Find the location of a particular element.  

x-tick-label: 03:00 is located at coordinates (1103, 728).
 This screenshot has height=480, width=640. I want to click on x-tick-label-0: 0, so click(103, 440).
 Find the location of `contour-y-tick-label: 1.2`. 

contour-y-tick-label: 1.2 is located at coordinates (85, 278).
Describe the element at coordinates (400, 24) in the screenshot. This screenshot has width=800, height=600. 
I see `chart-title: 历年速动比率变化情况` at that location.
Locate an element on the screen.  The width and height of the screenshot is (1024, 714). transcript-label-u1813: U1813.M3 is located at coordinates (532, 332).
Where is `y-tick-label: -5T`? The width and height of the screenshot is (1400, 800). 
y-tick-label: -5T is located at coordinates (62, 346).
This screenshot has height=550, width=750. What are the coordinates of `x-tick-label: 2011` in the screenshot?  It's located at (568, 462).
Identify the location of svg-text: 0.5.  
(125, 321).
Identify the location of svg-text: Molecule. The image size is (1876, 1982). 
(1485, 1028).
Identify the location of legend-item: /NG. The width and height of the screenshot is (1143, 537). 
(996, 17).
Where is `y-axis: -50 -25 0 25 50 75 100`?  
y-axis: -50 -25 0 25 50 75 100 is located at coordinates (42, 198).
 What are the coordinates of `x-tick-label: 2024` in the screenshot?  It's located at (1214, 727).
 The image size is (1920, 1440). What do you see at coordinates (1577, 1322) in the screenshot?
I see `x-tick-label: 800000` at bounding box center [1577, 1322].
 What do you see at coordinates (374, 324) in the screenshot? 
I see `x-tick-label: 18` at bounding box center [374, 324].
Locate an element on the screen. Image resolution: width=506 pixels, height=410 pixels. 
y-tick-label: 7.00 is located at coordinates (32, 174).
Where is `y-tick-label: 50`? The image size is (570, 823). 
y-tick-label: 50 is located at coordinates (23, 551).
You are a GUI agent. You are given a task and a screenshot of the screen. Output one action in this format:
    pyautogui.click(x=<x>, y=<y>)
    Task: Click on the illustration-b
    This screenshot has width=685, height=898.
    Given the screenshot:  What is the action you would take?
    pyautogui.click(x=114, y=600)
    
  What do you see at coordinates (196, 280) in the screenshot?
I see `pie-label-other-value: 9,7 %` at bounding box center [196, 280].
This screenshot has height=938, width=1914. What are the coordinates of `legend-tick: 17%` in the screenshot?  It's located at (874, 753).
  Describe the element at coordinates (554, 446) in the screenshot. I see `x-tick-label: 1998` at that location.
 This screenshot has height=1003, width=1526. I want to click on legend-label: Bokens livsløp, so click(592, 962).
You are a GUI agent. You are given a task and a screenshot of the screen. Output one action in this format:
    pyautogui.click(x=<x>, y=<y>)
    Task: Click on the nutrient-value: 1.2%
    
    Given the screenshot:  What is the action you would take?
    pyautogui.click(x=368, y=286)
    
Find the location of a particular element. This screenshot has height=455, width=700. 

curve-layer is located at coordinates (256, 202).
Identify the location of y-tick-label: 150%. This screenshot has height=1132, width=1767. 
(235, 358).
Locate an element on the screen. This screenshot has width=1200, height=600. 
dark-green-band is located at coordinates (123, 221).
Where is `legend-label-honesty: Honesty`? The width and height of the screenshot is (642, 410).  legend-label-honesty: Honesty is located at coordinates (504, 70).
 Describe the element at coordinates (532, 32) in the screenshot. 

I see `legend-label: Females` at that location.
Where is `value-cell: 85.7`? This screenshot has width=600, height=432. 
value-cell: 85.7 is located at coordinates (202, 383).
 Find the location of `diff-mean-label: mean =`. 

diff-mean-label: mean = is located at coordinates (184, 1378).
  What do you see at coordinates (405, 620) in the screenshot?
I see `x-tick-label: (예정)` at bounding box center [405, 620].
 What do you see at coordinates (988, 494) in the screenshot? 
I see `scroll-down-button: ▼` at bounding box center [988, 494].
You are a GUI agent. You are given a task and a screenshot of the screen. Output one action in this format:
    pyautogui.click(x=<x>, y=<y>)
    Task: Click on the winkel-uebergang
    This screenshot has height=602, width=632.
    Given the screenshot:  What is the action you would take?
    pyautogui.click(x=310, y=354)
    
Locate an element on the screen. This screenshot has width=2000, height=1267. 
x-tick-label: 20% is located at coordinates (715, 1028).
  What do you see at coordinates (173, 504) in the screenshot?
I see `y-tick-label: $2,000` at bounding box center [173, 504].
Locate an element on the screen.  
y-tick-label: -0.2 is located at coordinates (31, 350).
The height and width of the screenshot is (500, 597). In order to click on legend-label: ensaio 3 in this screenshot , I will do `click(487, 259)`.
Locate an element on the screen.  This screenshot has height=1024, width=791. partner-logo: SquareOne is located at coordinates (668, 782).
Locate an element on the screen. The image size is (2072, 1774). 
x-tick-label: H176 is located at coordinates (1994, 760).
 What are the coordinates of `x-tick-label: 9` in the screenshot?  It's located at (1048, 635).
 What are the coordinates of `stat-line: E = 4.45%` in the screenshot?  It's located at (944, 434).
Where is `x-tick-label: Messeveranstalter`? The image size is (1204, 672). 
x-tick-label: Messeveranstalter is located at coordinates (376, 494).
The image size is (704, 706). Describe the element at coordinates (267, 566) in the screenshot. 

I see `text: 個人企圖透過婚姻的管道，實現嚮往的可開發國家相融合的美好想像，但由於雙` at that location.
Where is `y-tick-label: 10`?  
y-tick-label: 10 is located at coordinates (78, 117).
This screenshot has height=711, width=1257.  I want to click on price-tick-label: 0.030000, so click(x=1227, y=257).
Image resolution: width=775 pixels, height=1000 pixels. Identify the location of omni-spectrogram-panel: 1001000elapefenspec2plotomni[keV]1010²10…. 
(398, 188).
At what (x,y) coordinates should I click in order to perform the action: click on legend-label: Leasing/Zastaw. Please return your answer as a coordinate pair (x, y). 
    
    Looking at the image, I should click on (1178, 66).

_____

* _Work instruction_
Reproduce all of the items above word for word, with nothing changed or left out.

* _Your solution_
Find the location of a particular element.  

x-tick-label: 03:00 is located at coordinates (1103, 728).
 This screenshot has height=480, width=640. I want to click on x-tick-label-0: 0, so click(103, 440).
 Find the location of `contour-y-tick-label: 1.2`. 

contour-y-tick-label: 1.2 is located at coordinates (85, 278).
Describe the element at coordinates (400, 24) in the screenshot. This screenshot has width=800, height=600. 
I see `chart-title: 历年速动比率变化情况` at that location.
Locate an element on the screen.  The width and height of the screenshot is (1024, 714). transcript-label-u1813: U1813.M3 is located at coordinates (532, 332).
Where is `y-tick-label: -5T`? The width and height of the screenshot is (1400, 800). 
y-tick-label: -5T is located at coordinates (62, 346).
This screenshot has height=550, width=750. What are the coordinates of `x-tick-label: 2011` in the screenshot?  It's located at (568, 462).
Identify the location of svg-text: 0.5.  
(125, 321).
Identify the location of svg-text: Molecule. The image size is (1876, 1982). 
(1485, 1028).
Identify the location of legend-item: /NG. The width and height of the screenshot is (1143, 537). 
(996, 17).
Where is `y-axis: -50 -25 0 25 50 75 100`?  
y-axis: -50 -25 0 25 50 75 100 is located at coordinates (42, 198).
 What are the coordinates of `x-tick-label: 2024` in the screenshot?  It's located at (1214, 727).
 The image size is (1920, 1440). What do you see at coordinates (1577, 1322) in the screenshot?
I see `x-tick-label: 800000` at bounding box center [1577, 1322].
 What do you see at coordinates (374, 324) in the screenshot? 
I see `x-tick-label: 18` at bounding box center [374, 324].
Locate an element on the screen. Image resolution: width=506 pixels, height=410 pixels. 
y-tick-label: 7.00 is located at coordinates (32, 174).
Where is `y-tick-label: 50`? The image size is (570, 823). 
y-tick-label: 50 is located at coordinates (23, 551).
You are a GUI agent. You are given a task and a screenshot of the screen. Output one action in this format:
    pyautogui.click(x=<x>, y=<y>)
    Task: Click on the illustration-b
    This screenshot has width=685, height=898.
    Given the screenshot:  What is the action you would take?
    pyautogui.click(x=114, y=600)
    
  What do you see at coordinates (196, 280) in the screenshot?
I see `pie-label-other-value: 9,7 %` at bounding box center [196, 280].
This screenshot has height=938, width=1914. What are the coordinates of `legend-tick: 17%` in the screenshot?  It's located at (874, 753).
  Describe the element at coordinates (554, 446) in the screenshot. I see `x-tick-label: 1998` at that location.
 This screenshot has height=1003, width=1526. I want to click on legend-label: Bokens livsløp, so click(592, 962).
You are a GUI agent. You are given a task and a screenshot of the screen. Output one action in this format:
    pyautogui.click(x=<x>, y=<y>)
    Task: Click on the nutrient-value: 1.2%
    
    Given the screenshot:  What is the action you would take?
    pyautogui.click(x=368, y=286)
    
Find the location of a particular element. This screenshot has height=455, width=700. 

curve-layer is located at coordinates (256, 202).
Identify the location of y-tick-label: 150%. This screenshot has height=1132, width=1767. 
(235, 358).
Locate an element on the screen. This screenshot has width=1200, height=600. 
dark-green-band is located at coordinates (123, 221).
Where is `legend-label-honesty: Honesty`? The width and height of the screenshot is (642, 410).  legend-label-honesty: Honesty is located at coordinates (504, 70).
 Describe the element at coordinates (532, 32) in the screenshot. 

I see `legend-label: Females` at that location.
Where is `value-cell: 85.7`? This screenshot has width=600, height=432. 
value-cell: 85.7 is located at coordinates (202, 383).
 Find the location of `diff-mean-label: mean =`. 

diff-mean-label: mean = is located at coordinates (184, 1378).
  What do you see at coordinates (405, 620) in the screenshot?
I see `x-tick-label: (예정)` at bounding box center [405, 620].
 What do you see at coordinates (988, 494) in the screenshot? 
I see `scroll-down-button: ▼` at bounding box center [988, 494].
You are a GUI agent. You are given a task and a screenshot of the screen. Output one action in this format:
    pyautogui.click(x=<x>, y=<y>)
    Task: Click on the winkel-uebergang
    This screenshot has height=602, width=632.
    Given the screenshot:  What is the action you would take?
    pyautogui.click(x=310, y=354)
    
Locate an element on the screen. This screenshot has width=2000, height=1267. 
x-tick-label: 20% is located at coordinates (715, 1028).
  What do you see at coordinates (173, 504) in the screenshot?
I see `y-tick-label: $2,000` at bounding box center [173, 504].
Locate an element on the screen.  
y-tick-label: -0.2 is located at coordinates (31, 350).
The height and width of the screenshot is (500, 597). In order to click on legend-label: ensaio 3 in this screenshot , I will do `click(487, 259)`.
Locate an element on the screen.  This screenshot has height=1024, width=791. partner-logo: SquareOne is located at coordinates (668, 782).
Locate an element on the screen. The image size is (2072, 1774). 
x-tick-label: H176 is located at coordinates (1994, 760).
 What are the coordinates of `x-tick-label: 9` in the screenshot?  It's located at (1048, 635).
 What are the coordinates of `stat-line: E = 4.45%` in the screenshot?  It's located at (944, 434).
Where is `x-tick-label: Messeveranstalter`? The image size is (1204, 672). 
x-tick-label: Messeveranstalter is located at coordinates (376, 494).
The image size is (704, 706). Describe the element at coordinates (267, 566) in the screenshot. 

I see `text: 個人企圖透過婚姻的管道，實現嚮往的可開發國家相融合的美好想像，但由於雙` at that location.
Where is `y-tick-label: 10`?  
y-tick-label: 10 is located at coordinates (78, 117).
This screenshot has height=711, width=1257.  I want to click on price-tick-label: 0.030000, so click(x=1227, y=257).
Image resolution: width=775 pixels, height=1000 pixels. Identify the location of omni-spectrogram-panel: 1001000elapefenspec2plotomni[keV]1010²10…. 
(398, 188).
At what (x,y) coordinates should I click in order to perform the action: click on legend-label: Leasing/Zastaw. Please return your answer as a coordinate pair (x, y). 
    
    Looking at the image, I should click on (1178, 66).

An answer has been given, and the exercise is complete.